11.3870 · Motion · 2011-09-28
Département de l'environnement, des transports, de l'énergie et de la communication
Liquidé
Wortlaut
Le signataire de cette motion constate que les essais de protection du bas des glaciers avec des bâches ne donnent que des résultats limités, ne répondent pas aux impératifs précités, et demande au Conseil fédéral de diligenter des tests, dès 2011, ici cités par ordre croissant de complexité :
1. "chaulage des moraines" par hélicoptère en mi-juillet (selon altitudes/expositions) = réfraction, afin de diminuer l'impact du réchauffement par rayonnement solaire, par exemple au Sanetsch, comme premier test "confiné" et "sans atteinte" au ph des eaux ;
2. "tranchées fabriquant de la glace" (savoir-faire iranien ancestral), réalisées avec des machines de chantier en été, dans tout emplacement alpin adéquat, à savoir les petites plaines alpines sous les glaciers, qui servent actuellement de décanteur ;
3. "valley curtain" (grands rideaux mobiles en matières thermiques pour retenir l'air froid en amont et éviter sa perte en aval) dans tout endroit propice ;
4. tunnels à vent (avec tunnelier minier vertical) avec l'orifice du haut situé en altitude et le deuxième en bas avec éolienne interne et stockage-diffusion du froid dans des galeries horizontales.
Begründung
Selon les données fiables d'un nombre croissant de scientifiques, la Suisse connaîtra des saisons avec des températures de plus en plus extrêmes.

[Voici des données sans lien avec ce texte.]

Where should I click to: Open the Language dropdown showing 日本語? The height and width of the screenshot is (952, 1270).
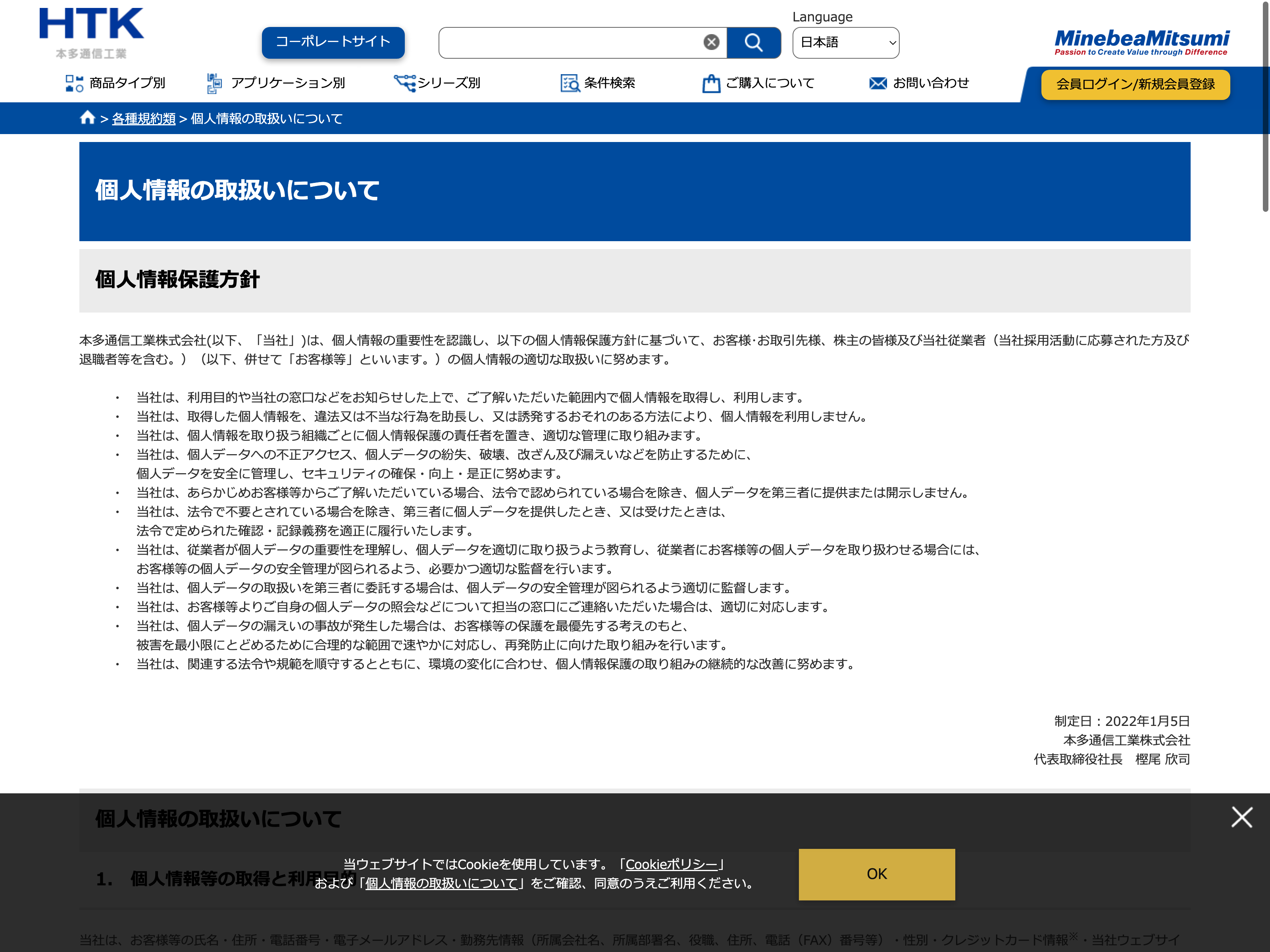845,42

Les seuls impacts géologiques néfastes de la fonte des glaciers et, dans leurs périphéries, des atteintes croissantes au pergélisol dans les vallées alpines, menaceront à terme, non pas le seul tourisme des domaines skiables, mais des vies et la sécurité des infrastructures des voies de communications.
Des technologies contemporaines permettent d'éviter, en bonne partie, des effondrements rocheux, en favorisant un maintien du pergélisol, aussi indispensable à la biodiversité locale.
Ces technologies, permettraient à la Suisse de se positionner comme pionnier dans ces domaines, mais aussi d'exporter des brevets et son savoir-faire, sinon de rentabiliser ces installations par un nouveau tourisme alternatif didactique et la production d'énergies renouvelables.
L'inaction dans ce domaine, notamment du DETEC, qui ne se signale déjà pas en termes d'efficacité dans sa politique des infrastructures et des transports, entraînera des coûts économiques, environnementaux et sociaux énormes.
Antrag des Bundesrates
Le Conseil fédéral propose de rejeter la motion.
Stellungnahme des Bundesrates
Le Conseil fédéral partage l'avis de l'auteur de la motion selon lequel le dégel du pergélisol dû au réchauffement climatique peut également provoquer des problèmes de stabilité des pentes. Aux endroits exposés, il faut en effet s'attendre à davantage de glissements de terrains, d'éboulements et de laves torrentielles (coulées très visqueuses d'eau et de matériaux solides tels que sable ou gravier, à forte puissance de charriage). C'est pourquoi le Conseil fédéral a déjà introduit toute une série de mesures :
- étude de l'étendue du pergélisol et publication de la carte correspondante, 2005 ;
- évaluation de données satellites (interférométrie radar) pour faire un relevé de la stabilité des pentes et de leur évolution à l'échelle suisse, tâche permanente ;
- développement de technologies pour assurer la surveillance et le monitoring des zones de pergélisol, en collaboration avec cinq hautes écoles et le SLF de Davos (voir www.permos.ch), tâche permanente ;
- élaboration par les cantons de cartes des dangers pour les zones habitées, jusqu'à fin 2011.
Le réchauffement climatique n'a toutefois pas pour seul effet possible de dégeler le pergélisol. Aussi le Conseil fédéral a-t-il chargé l'administration de préparer une stratégie d'adaptation au changement climatique, qui constituera la base d'une démarche concertée des offices fédéraux. Le Conseil fédéral se prononcera vraisemblablement fin 2011 sur cette stratégie et fournira alors des informations supplémentaires. Dans un second temps, les départements responsables devront élaborer des plans de mesures dans les principaux secteurs concernés. Toutes ces mesures et celles à prendre au niveau interdépartemental seront intégrées et harmonisées dans un plan d'action commun d'adaptation au changement climatique. Le Conseil fédéral entend ainsi garantir la coordination et le respect du développement durable. Il est disposé à examiner les mesures proposées dans la motion dans le cadre de l'élaboration du catalogue de mesures. Il estime toutefois qu'il ne serait pas judicieux de mener de façon anticipée et isolée des tests complexes et énergivores sans les coordonner avec les autres mesures d'adaptation prévues.
Le Conseil fédéral propose de rejeter la motion.